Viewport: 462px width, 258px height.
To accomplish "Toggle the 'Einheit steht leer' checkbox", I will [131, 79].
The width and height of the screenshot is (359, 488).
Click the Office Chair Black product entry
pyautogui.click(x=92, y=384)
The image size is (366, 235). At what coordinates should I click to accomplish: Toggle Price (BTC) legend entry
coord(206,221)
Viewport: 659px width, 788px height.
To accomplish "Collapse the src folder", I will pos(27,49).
***
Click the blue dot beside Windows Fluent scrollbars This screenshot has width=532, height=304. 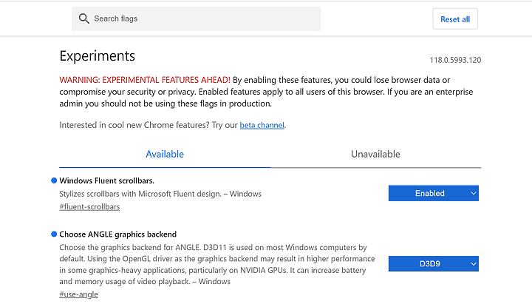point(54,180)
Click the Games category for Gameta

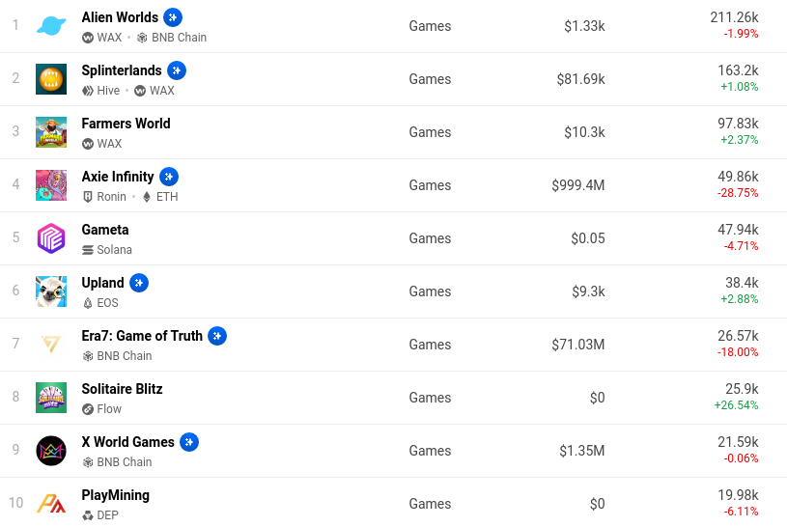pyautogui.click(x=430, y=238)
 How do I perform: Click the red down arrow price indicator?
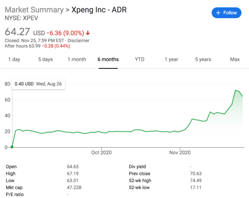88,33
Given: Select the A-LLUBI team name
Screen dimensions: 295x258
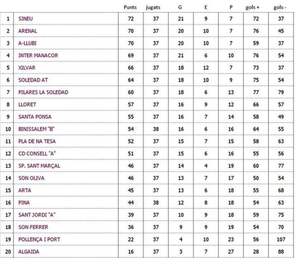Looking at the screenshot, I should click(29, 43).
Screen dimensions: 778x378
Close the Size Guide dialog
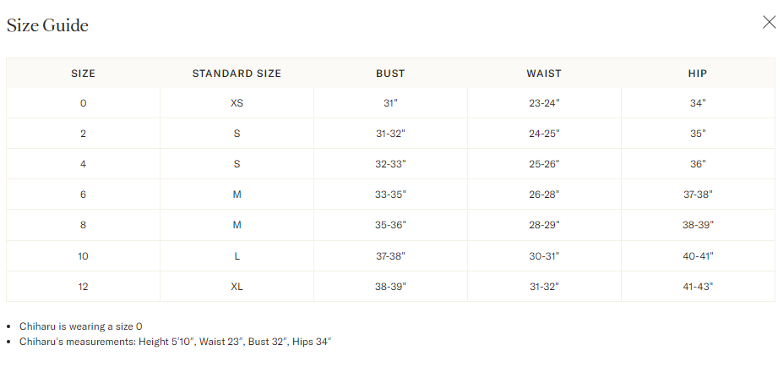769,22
***
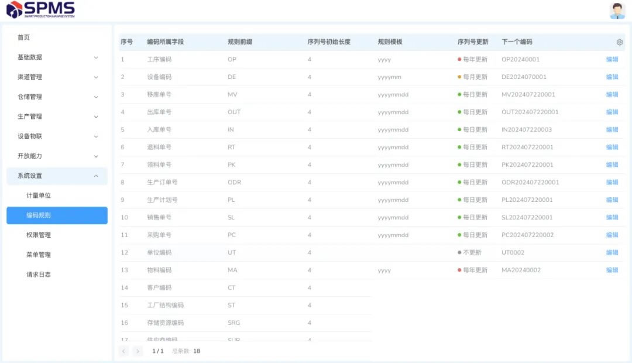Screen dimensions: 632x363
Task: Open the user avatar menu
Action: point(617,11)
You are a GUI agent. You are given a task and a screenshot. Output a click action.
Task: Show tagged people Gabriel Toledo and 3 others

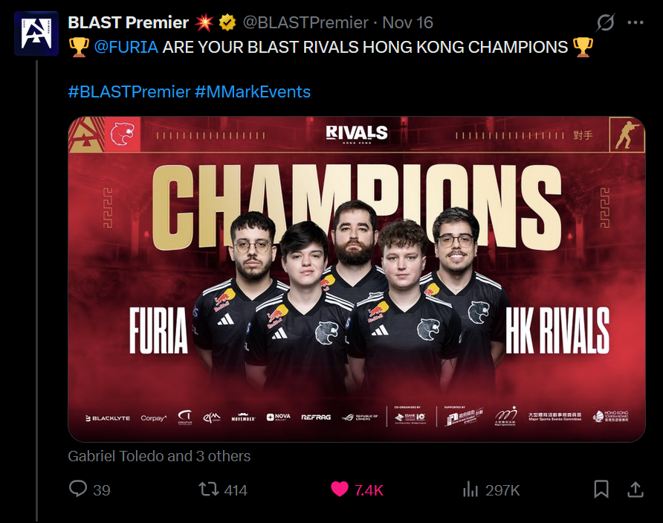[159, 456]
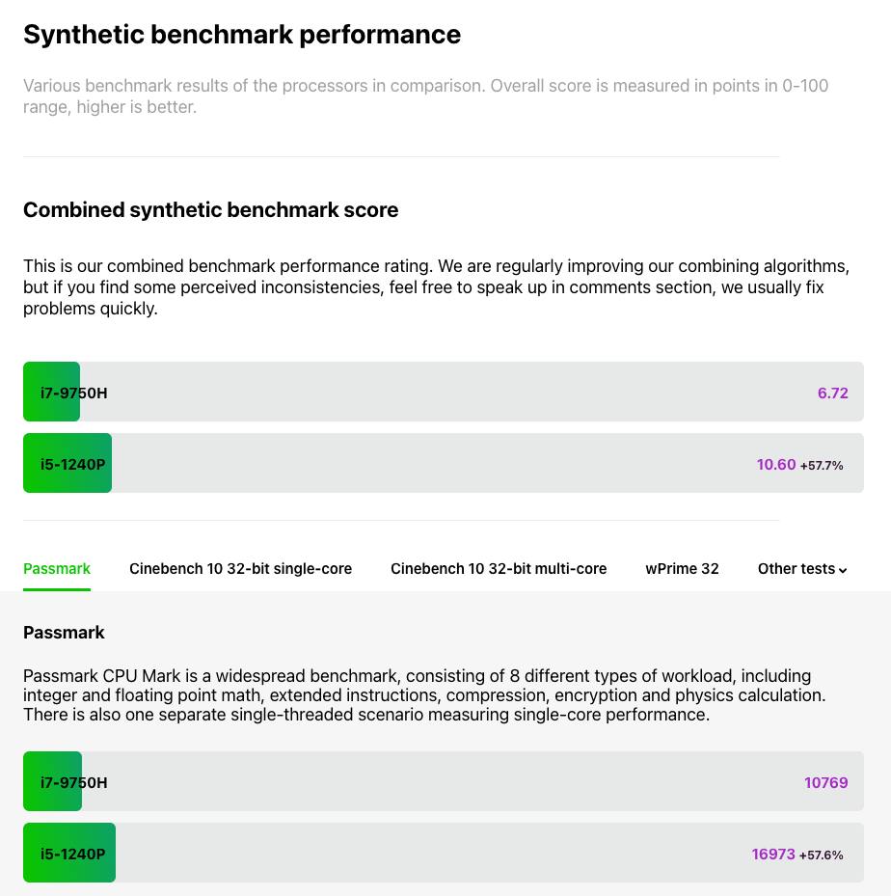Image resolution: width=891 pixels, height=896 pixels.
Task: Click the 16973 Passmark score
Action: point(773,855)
***
TASK REQUIREMENTS
The word to find is "will". Copy every line of the records that holds it.

ANSWER TO THIS PROBLEM
To accomplish "Toggle the 'Einheit steht leer' checkbox", I will [131, 79].
To accomplish "Collapse the src folder", I will pos(27,49).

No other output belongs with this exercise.